Presentation Title

Psychological Safety and Team Information Exchange in Virtual Leadership Development

Advisor Information

Roni Reiter-Palmon

Location

UNO Criss Library, Room 225

Presentation Type

Oral Presentation

Start Date

6-3-2015 2:45 PM

End Date

6-3-2015 3:00 PM

Abstract

This study investigated a virtual leadership development program that used case-based learning. Specifically, this study evaluated the hypothesis that perceptions of team psychological safety positively relates to team information exchange, which in turn predicts learning. Emerging leaders were recruited across rural Nebraska and diverse groups of three or four people were created. Participants met six times over the course of eight months to discuss cases focusing on five leadership skills: problem construction, conceptual combination, idea evaluation, meeting effectiveness, and feedback delivery. Learning was assessed at the individual level using a pre- post test design such that pre-test scores were entered first as the covariate, and post-test scores were used as the dependent variable. Regression analyses revealed a significant positive relationship between psychological safety and team information exchange.
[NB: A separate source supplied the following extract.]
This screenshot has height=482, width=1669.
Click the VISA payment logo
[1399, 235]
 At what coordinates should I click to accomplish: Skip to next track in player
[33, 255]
However, both psychological safety and team information exchange had negative relationships with the post- scores. This suggests that although feeling more psychologically safe led to more exchange of information, these factors did not contribute to learning. A potential explanation for this is that the information exchanged was not related to the task or program materials. This study helps to fill the gaps in leadership development, and group dynamics research and also contributes to the growing field of virtual learning by exploring how an important emergent team state, psychological safety, affects the exchange of information, and ultimately the success of learning and developing key leadership skills.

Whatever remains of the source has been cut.